Hello Google Cloud Team,
We are currently running a Cloud SQL for MySQL instance in High Availability (HA) mode, but during both manual and automatic failovers, the downtime is consistently around 8–10 minutes, even though documentation states expected failover time should be around 60–120 seconds.
This extended downtime is severely impacting our production application, where user login and write queries must succeed continuously.
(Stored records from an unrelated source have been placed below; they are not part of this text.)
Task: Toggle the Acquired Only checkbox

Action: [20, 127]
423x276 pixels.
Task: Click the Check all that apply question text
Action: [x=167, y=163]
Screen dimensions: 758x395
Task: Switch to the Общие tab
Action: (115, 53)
Instance Configuration Details
| Setting | Value |
|---|---|
| Edition | Enterprise |
| Database Version | MySQL 8.0.18 |
| Region | us-central1 |
| Primary Zone | us-central1-a |
| HA | Enabled (Regional Instance) |
| vCPUs | 8 |
| Memory | 28 GB |
| Storage Type | SSD |
| Storage Size | 900 GB |
| Automated Backups | Enabled |
| PITR | Enabled |
| Private IP | Enabled |
| Performance Schema | Enabled |
MySQL flags
innodb_buffer_pool_size = 12663676416
innodb_log_buffer_size = 109051904
table_open_cache = 40000
max_connections = 2000
tmp_table_size = 33554432
max_heap_table_size = 33554432
Failover (manual trigger from GCP Console) consistently takes 8–10 minutes before the instance returns to a “RUNNABLE” state. During this time, both reads and writes fail. The standby is in the same region (multi-zone configuration), and synchronous replication is enabled.The issue persists even with low query load during manual testing. There is no apparent replication lag before the failover event.
OUR CURRENT PROBLEM
We need a zero-downtime or near-zero-downtime architecture where the application can still
perform both read and write operations during
Cloud SQL maintenance events
Failover to the standby instance
Unexpected database crashes
Question:
What is the most reliable design or GCP-recommended solution to achieve continuous read-write capability
and avoid application downtime during failover or restart events?
Are there any best practices or patterns (e.g., proxy layer, replication, buffering, or DR strategy) that support this use case?